Instrucciones de trabajo>
1 - Traduce al inglés esta oración del texto sobre Felipe Ibarra: «Eliminó a los jueces, absorbió las funciones de los tres poderes del Estado y gobernó en soledad, anulando cualquier atisbo de división republicana.»
2 - Reescribe el pasaje del texto sobre Felipe Ibarra comprendido entre "Como otros caudillos" y "limitara su mando.", ambos incluidos, y reemplaza "organización constitucional" por "legalidad republicana".

Pero antes de llegar al final, comencemos por el principio. Como señalamos, Felipe Ibarra ostenta uno de los récords más duraderos del poder en la historia argentina: gobernó Santiago del Estero durante más de tres décadas casi sin interrupciones. Miembro de la oligarquía local, su largo mandato se caracterizó por el autoritarismo, el empobrecimiento progresivo de su provincia y una sistemática marginación de la legalidad institucional.
Pese a su pertenencia a la elite santiagueña, algunos sectores lo imaginaron como una figura de origen popular. El historiador Jorge Newton atribuyó esa percepción equivocada a una cuestión puramente superficial, al describirlo de manera poco halagüeña: “De estatura mediana, de cuerpo grueso, de color trigueño, con ojos pardos, de mirada severa e inquisidora, nariz aguileña y grande. En conjunto tenía una fisonomía desagradable”.
La distancia entre Ibarra y los sectores humildes fue, sin embargo, evidente en sus políticas. Una disposición de 1832 demuestra con claridad su lógica excluyente: “En la provincia de Santiago no se admiten hombres sin oficio, industria o destino conocido; y todo aquél que se encuentre en este estado será enviado a poblar las fronteras”. Aquellos que no tuvieran una función visible o útil para el orden establecido eran considerados prescindibles y desterrados del centro político.
Como otros caudillos de su tiempo, Ibarra explotó discursivamente la imagen del defensor de los humildes, mientras consolidaba un poder personal sin contrapesos. Se mostraba defensor de la organización constitucional, al modo de Facundo Quiroga, pero en los hechos se negó a establecer un orden legal que limitara su mando.
El historiador Antonio Zinny reconstruye un momento clave de este largo ciclo de poder: “Al concluir el término prefijado disolvió la Legislatura; más el pueblo se reunió en Cabildo abierto y le hizo saber que había terminado el período de su mandato. Presentase entonces Ibarra en la sala capitular y tira el bastón, prodigando insultos a los individuos que componían el Cabildo. Enseguida se retira al Salado, y de allí manda una fuerte partida que saca en ancas a los capitulares”. La escena revela hasta qué punto Ibarra estaba dispuesto a defender su autoridad por la fuerza, sin siquiera guardar las formas.
A partir de entonces, dejó de lado cualquier mecanismo electoral y asumió el mando como si fuera vitalicio. En 1835, ante el intento de la Legislatura provincial de designar otro gobernador, respondió disolviéndola y declarándose a sí mismo jefe absoluto, con facultades extraordinarias. Eliminó a los jueces, absorbió las funciones de los tres poderes del Estado y gobernó en soledad, anulando cualquier atisbo de división republicana.

Datos extraídos de una colección>
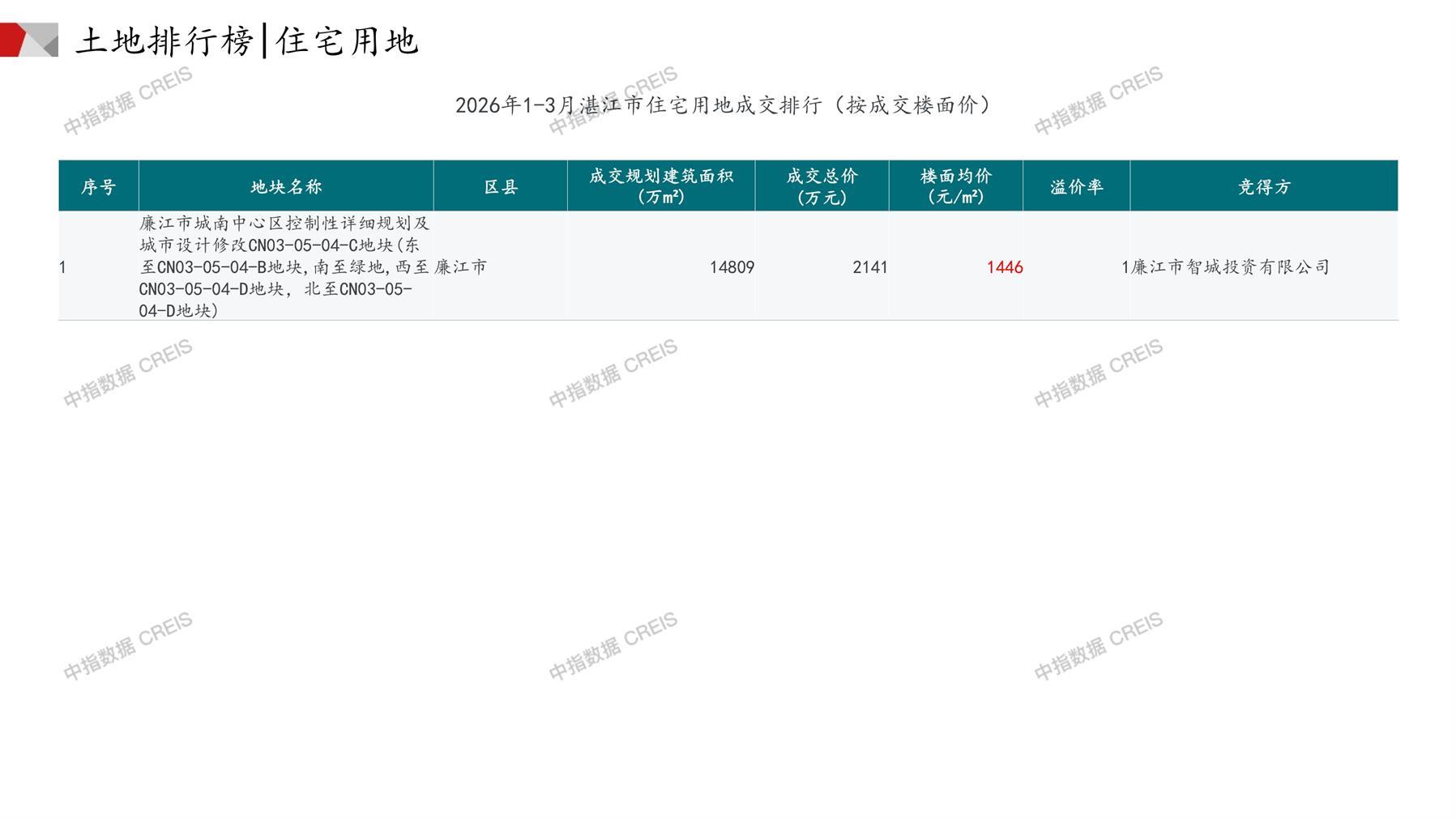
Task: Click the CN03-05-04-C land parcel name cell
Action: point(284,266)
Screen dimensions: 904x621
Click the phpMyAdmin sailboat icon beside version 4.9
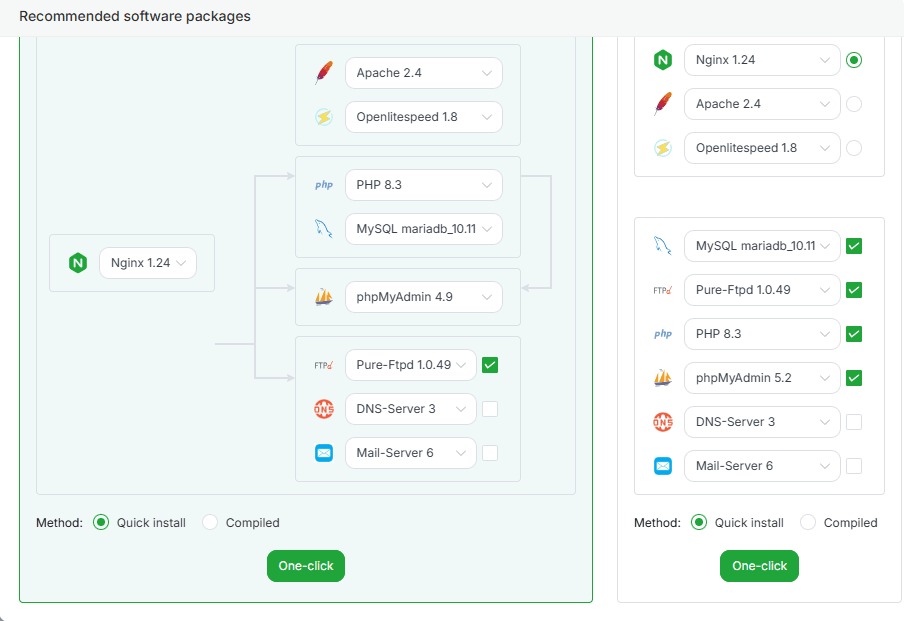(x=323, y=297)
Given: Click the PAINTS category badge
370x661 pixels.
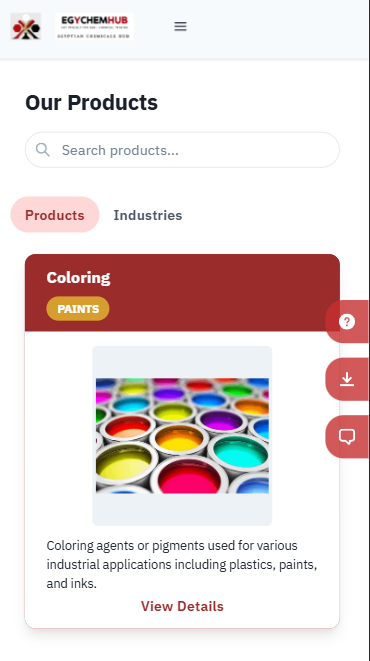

Respuestas en orden>
1 - He eliminated the judges, absorbed the functions of the three branches of government, and ruled alone, wiping out any trace of republican separation of powers.

2 -
Como otros caudillos de su tiempo, Ibarra explotó discursivamente la imagen del defensor de los humildes, mientras consolidaba un poder personal sin contrapesos. Se mostraba defensor de la legalidad republicana, al modo de Facundo Quiroga, pero en los hechos se negó a establecer un orden legal que limitara su mando.